Dapat dijelaskan dalam pengangkatan dan pemberhentian perangkat desa tidak hanya melihat pada sisi prosedural saja, tetapi juga mesti merujuk Pasal 10 Ayat 1 UU Nomor 30 Tahun 2014 tentang Administrasi Pemerintahan, bahwa dalam penyelenggaraan pemerintahan berpedoman pada asas-asas umum pemerintahan yang baik, meliputi kepastian hukum, kemanfaatan, ketidakberpihakan, kecermatan, tidak menyalahgunakan kewenangan, keterbukaan, kepentingan umum, dan pelayanan yang baik.
Penyelenggara pemerintah mesti mengutamakan landasan peraturan secara patut dan adil dalam penyelenggaraan pemerintahannya, cermat mengambil suatu keputusan/tindakan yang semestinya didasarkan pada informasi dan dokumen yang lengkap untuk mendukung legalitas, dan tidak melakukan penyalahgunaan wewenang.

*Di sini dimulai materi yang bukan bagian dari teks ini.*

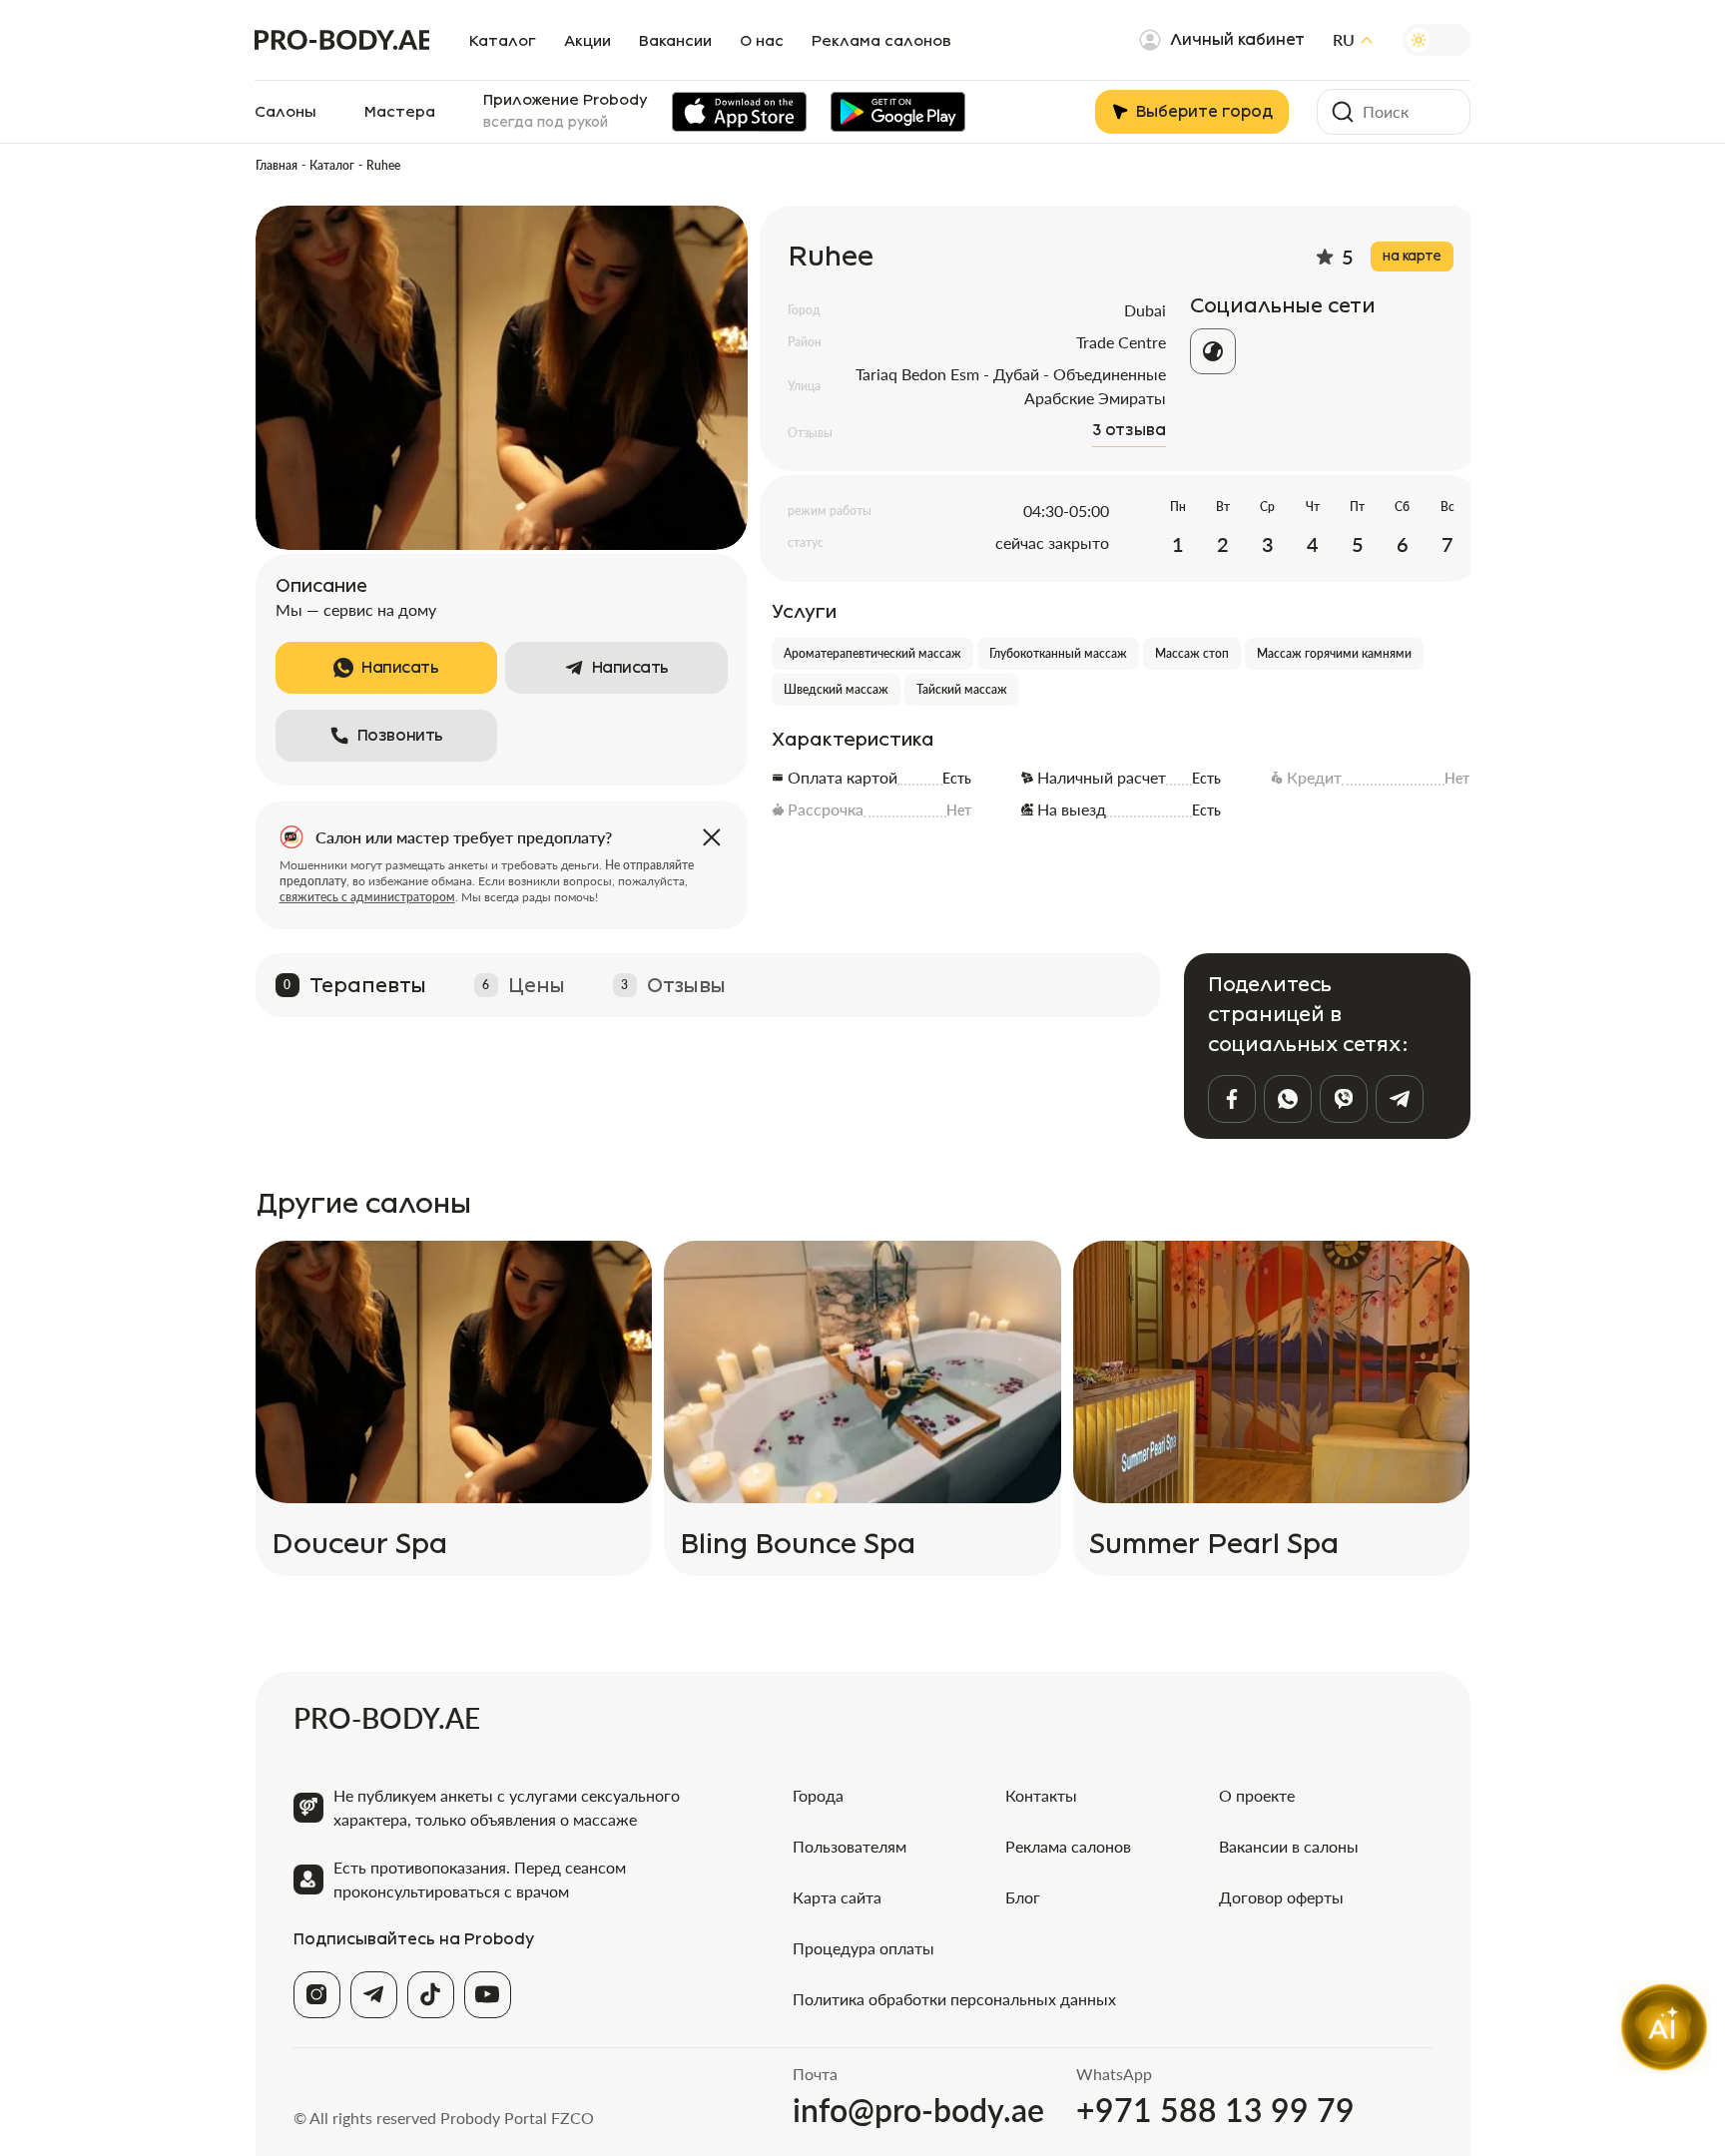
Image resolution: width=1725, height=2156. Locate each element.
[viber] (1344, 1099)
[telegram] (1400, 1099)
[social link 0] (1213, 351)
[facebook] (1232, 1099)
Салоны (285, 112)
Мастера (399, 112)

Ombudsman RI Perwakilan Kepulauan Bangka Belitung telah menerima berbagai pengaduan terkait pengangkatan dan pemberhentian perangkat desa, biasanya dikarenakan pengawas internal pada tingkat pemerintah daerah tidak tegas menindaklanjuti laporan masyarakat yang terkait dugaan malaadministrasi pengangkatan dan pemberhentian perangkat desa.
Untuk itu, Ombudsman RI mendorong agar Inspektorat dan Dinas Pemberdayaan Masyarakat dan Desa mengawasi praktik-praktik pengangkatan dan pemberhentian perangkat desa yang tidak sesuai prosedur dan bertentangan dengan asas-asas umum pemerintahan yang baik yang dilakukan kepala desa maupun camat.
Perlu diperhatikan, bahwa Ombudsman RI merupakan lembaga negara bertugas mengawasi penyelenggaraan pelayanan publik yang wajib menerima pengaduan masyarakat dan tidak dapat menolak ketika ada masyarakat ingin melaporkan terkait masalah pengangkatan dan pemberhentian perangkat desa.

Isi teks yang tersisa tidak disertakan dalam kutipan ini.